### Text section
Cândido de Oliveira

Personal information
- Full name: Cândido Plácido Fernandes de Oliveira
- Date of birth: 24 September 1896
- Place of birth: Fronteira, Portugal
- Date of death: 23 June 1958 (aged 61)
- Place of death: Stockholm, Sweden
- Position: Midfielder

Senior career*
- Years: Team / Apps / (Gls)
- 1914–1920: Benfica
- 1920–1926: Casa Pia

International career
- 1921: Portugal / 1 / (0)

Managerial career
- 1926–1929: Portugal
- 1935–1945: Portugal
- 1937–1938: Belenenses
- 1945–1946: Sporting
- 1947–1949: Sporting
- 1950: Flamengo
- 1952: Portugal
- 1952–1953: Porto
- 1956–1958: Académica de Coimbra

= Cândido de Oliveira =

Portuguese footballer and sports journalist (1896–1958)

Cândido Plácido Fernandes de Oliveira (24 September 1896 – 23 June 1958) was a Portuguese football player, coach, and sports journalist.

The Portuguese Super Cup is named after him, being officially known as Supertaça Cândido de Oliveira.

==Life and career==
Oliveira was educated at Casa Pia. He played for Benfica from 1911 to 1920, moving then to Casa Pia in 1920, of which he was one of the founders. He had his only cap for the Portugal national team, in the first game ever of the Selecção das Quinas, on 18 December 1921, a 1–3 loss to Spain in Madrid, a game which he captained.

Oliveira was also a coach of Sporting and was in charge, for several times, of the Portugal national squad, including at the 1928 Olympics.

He was one of the founders of the sports newspaper A Bola in 1945. He also published several books about football.

His opposition to the Portuguese dictatorship landed him several stays in prison, including an imprisonment at the infamous Tarrafal prison.

==Death==
Oliveira died on 23 June 1958 in Stockholm, Sweden, of lung disease when he was covering the 1958 FIFA World Cup for A Bola. He felt ill a few days before, and even received hospital care, but his spirit of mission brought him back to the stadiums and when he returned to the hospital it was too late.

### Task to complete
According to the Cândido de Oliveira article, what is the official name of the Portuguese Super Cup? The rows come from a separate source that has no connection to the Cândido de Oliveira article.

### Source information
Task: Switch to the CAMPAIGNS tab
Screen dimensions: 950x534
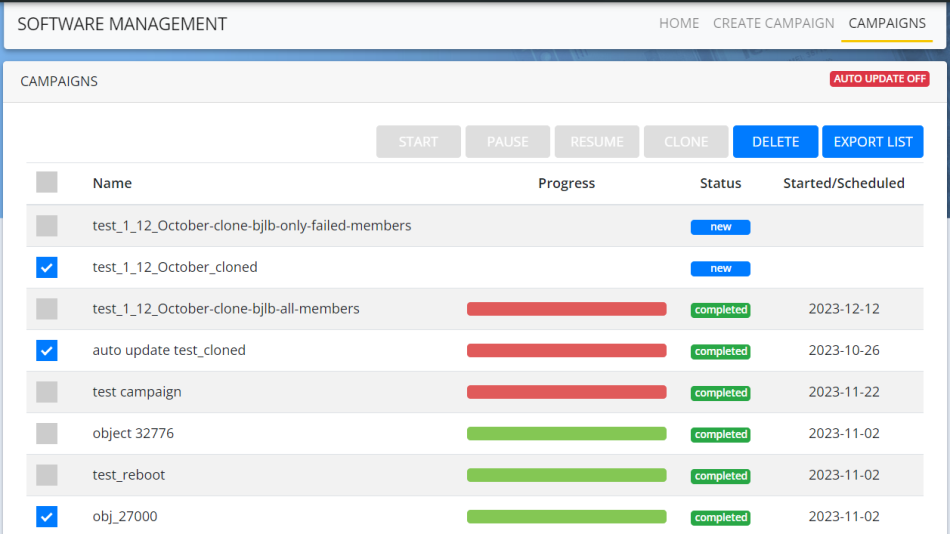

---

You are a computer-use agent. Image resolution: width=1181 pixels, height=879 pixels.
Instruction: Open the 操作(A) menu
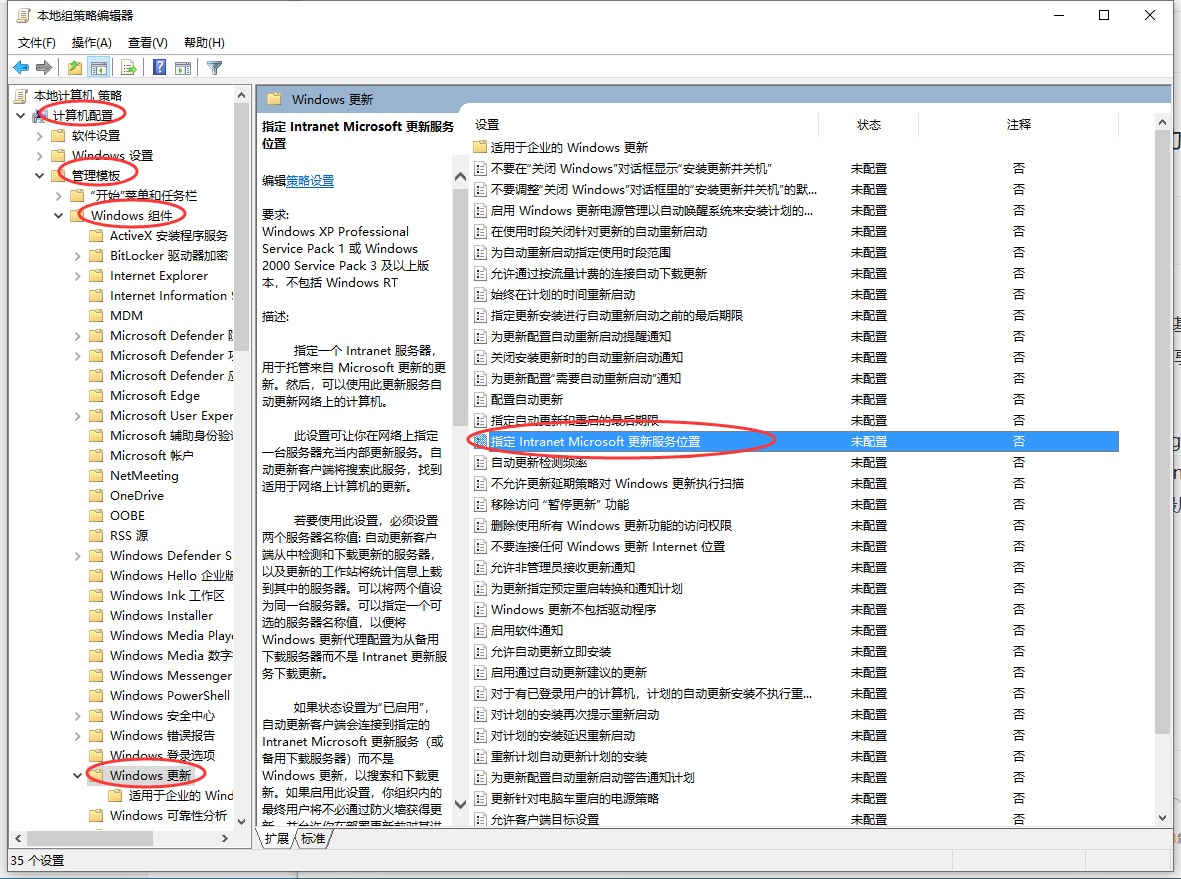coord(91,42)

---

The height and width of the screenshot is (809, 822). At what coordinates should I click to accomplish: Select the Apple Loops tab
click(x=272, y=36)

### Response
Supertaça Cândido de Oliveira